Значит, там я, в этой глубине, откуда мне таинственно звучал бой часов? Но ведь там лежит темный раб, я это теперь ясно чувствую. Могучий Хозяин моего сознания, он раб неведомых мне сил. Неотступно силы эти стоят над ним, – над ним, над человечеством, над всею жизнью. И сколько этих сил – не перечесть и не учесть! Я могу возмущаться, противиться, проклинать – все равно: мои мысли, мои искания были бы совсем другие, если бы только мне было сейчас не двадцать четыре года, а пятьдесят. Все было бы другим, если бы я был рабочим, если бы я был китайцем, если бы моими родителями были родители Иринарха. Даже если бы солнце у нас светило ярче и дольше, я бы, может быть, искал и нашел другое!.. Покорно плетусь я, куда ведет меня мой темный Хозяин‑ раб; высшее, до чего может подняться мой ум, – это сознать зависимость себя – свободного и бессильного.
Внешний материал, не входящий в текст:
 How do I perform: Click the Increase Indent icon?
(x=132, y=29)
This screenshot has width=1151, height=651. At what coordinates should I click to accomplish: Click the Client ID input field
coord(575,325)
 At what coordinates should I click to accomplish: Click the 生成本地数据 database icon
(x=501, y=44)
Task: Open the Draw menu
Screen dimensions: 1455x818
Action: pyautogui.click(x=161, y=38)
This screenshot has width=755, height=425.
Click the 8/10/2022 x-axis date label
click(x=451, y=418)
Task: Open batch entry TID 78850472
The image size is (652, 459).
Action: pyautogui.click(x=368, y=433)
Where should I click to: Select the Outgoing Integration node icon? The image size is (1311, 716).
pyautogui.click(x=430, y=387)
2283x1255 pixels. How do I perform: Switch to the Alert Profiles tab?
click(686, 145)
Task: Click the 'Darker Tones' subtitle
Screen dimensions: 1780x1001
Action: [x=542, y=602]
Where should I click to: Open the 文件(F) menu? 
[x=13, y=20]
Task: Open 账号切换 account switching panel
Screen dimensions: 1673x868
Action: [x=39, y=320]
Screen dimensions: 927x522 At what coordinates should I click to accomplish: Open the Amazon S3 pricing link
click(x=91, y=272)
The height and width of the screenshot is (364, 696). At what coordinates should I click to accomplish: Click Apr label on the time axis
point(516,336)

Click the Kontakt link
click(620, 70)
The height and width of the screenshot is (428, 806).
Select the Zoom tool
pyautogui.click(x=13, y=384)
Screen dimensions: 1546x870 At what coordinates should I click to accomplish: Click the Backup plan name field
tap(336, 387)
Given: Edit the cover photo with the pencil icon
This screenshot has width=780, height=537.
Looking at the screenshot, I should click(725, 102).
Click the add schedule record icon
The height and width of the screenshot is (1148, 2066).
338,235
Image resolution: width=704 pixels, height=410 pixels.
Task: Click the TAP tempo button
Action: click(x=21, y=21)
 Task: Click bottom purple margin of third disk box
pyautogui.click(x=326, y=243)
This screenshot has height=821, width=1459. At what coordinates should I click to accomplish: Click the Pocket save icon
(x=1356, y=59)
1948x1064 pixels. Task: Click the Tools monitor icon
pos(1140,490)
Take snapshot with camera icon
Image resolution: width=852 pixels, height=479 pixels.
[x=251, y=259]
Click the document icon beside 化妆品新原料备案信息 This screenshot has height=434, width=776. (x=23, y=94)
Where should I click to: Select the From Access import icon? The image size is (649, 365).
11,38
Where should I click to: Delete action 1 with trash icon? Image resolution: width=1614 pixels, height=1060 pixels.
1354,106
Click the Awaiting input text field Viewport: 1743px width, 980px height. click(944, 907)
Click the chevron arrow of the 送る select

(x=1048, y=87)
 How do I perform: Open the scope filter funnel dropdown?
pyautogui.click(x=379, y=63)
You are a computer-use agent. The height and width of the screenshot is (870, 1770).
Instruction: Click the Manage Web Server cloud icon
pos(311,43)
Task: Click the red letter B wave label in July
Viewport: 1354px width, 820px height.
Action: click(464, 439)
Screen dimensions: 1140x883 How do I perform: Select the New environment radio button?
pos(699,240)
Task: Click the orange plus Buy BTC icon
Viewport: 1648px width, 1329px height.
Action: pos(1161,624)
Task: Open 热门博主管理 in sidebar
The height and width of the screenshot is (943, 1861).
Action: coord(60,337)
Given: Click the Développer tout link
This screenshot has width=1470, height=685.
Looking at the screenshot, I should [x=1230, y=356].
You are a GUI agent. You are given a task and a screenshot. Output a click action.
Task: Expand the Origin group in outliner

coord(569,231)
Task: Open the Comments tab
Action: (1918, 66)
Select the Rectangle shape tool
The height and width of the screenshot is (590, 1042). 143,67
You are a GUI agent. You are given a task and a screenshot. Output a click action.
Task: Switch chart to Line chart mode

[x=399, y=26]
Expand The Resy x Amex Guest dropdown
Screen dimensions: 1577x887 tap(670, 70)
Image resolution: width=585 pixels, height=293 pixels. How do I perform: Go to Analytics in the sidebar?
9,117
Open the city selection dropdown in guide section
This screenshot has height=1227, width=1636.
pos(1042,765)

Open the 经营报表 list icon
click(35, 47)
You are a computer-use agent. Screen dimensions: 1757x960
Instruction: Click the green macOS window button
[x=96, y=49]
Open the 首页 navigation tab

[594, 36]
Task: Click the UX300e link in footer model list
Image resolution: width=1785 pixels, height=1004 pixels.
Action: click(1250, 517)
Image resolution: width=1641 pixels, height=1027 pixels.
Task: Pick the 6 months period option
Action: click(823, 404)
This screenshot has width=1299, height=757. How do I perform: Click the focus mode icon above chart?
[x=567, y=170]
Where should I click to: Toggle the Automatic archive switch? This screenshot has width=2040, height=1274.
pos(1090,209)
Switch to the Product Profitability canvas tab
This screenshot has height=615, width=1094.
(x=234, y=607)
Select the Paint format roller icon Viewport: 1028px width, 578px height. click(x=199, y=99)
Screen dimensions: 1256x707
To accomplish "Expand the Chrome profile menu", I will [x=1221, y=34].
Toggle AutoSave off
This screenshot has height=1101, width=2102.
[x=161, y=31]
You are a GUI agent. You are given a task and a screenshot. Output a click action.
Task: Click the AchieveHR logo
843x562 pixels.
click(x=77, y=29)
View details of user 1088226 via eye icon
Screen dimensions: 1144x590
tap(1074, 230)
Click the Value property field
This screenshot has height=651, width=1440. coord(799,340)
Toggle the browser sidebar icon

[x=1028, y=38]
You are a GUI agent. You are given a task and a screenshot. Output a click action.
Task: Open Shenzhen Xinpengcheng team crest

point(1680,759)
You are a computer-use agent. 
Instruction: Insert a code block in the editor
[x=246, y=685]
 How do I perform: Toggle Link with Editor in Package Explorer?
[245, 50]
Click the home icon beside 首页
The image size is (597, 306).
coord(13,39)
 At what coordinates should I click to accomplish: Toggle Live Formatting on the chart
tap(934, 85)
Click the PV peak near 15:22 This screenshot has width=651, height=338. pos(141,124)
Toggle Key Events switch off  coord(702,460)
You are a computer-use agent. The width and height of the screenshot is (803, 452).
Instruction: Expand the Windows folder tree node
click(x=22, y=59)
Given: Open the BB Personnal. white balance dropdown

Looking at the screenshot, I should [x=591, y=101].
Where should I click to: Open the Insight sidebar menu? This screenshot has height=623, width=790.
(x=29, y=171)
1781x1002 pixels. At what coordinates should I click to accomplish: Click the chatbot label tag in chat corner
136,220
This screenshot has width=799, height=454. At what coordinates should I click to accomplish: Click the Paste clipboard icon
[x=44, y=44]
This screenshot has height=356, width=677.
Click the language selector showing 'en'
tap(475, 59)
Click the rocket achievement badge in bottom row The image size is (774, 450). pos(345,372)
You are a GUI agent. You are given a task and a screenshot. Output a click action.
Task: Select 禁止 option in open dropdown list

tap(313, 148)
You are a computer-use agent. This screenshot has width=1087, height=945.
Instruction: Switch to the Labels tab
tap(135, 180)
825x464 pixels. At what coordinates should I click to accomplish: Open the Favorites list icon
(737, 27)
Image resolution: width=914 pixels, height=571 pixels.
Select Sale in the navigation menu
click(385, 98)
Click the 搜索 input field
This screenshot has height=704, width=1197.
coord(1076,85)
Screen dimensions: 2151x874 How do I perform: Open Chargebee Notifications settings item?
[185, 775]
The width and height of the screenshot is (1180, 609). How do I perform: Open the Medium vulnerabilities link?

Но я не хочу, я этого не могу принять!

В опорках на босу ногу и в мокром пиджаке, накинутом на плечи, Гольтяков стоял на углу Кривоноговского переулка. Трезвый, жалкий, трясущийся.

– Четыре дня не жрамши путаюсь, сам не знаю где… Всякая сволочь пальцем показывает, говорят: он пьяница, бездельник… Жену бьет… А нешто я дурее их, дураков? Меня вон хозяин в Серпухов зовет, чайник делать на выставку. Никто не может, а я вот взялся… И в Москве тоже, на Покровке… А между прочим – что же я тут?.. Го‑ ос‑ поди!..

Сеяла мга из мокрого неба, сеяла на желтоватое, опухшее лицо, на открытую голову с торчащими вихрами. И сочились слезы из жалких, добрых глаз.

– Вот он, пинжак. На этом пинжаке несчастном весь день я проспал вон там, подле колодца. Поднял голову, – на пинжаке собака легавая лежит. Лысая. А такой собаки у нас во всей округе нет. Что же это? Все смотрят, смеются… Ишь, говорят, собаку свел! Откуда собака взялась? Поглядел, – нету ничего!.. Вот какую кару терплю через вино!..

И слезы лились, и посинелою рукою он утирал всхлипывающий нос. Что это – тот человек или другой? Он придет домой, слезами обольет колени Прасковьи. Будет работать по двадцать часов – ласковый, виновато‑ тихий, просветленный. Я смотрел на него, смотрел. Тени не было того Гольтякова. А взять стакан водки, – осязаемый чайный стакан, с осязаемою жидкостью, которую можно купить за пятнадцать копеек, – и сотворится в человеке другая душа. Безумием захлебывающейся злобы вспыхнут добрые, плачущие глаза, тихая душа закрутится в кровавой жажде истязаний, и будет другой человек.

Гольтяков всхлипывал и бормотал:

– Пойду к Параше… Даст она мне чайку, подлецу проклятому?.. Параша, ангел мой!.. Касатка!..

 

На толкучке топчутся люди. Кричат, божатся, надувают. Глаза беспокойно бегают, высматривая копейку. В разнообразии однообразные, с глазами гиен, с жестоким и окоченелым богом в душе, цыкающим на все, что рвется из настоящего. Как из другого мира, проезжают на дровнях загорелые мужики в рваных полушубках, и угрюмо светится в их глазах общая тайна, тихая и крепкая тайна земли. Среди них хожу я, с мозгом, обросшим книжными мыслями.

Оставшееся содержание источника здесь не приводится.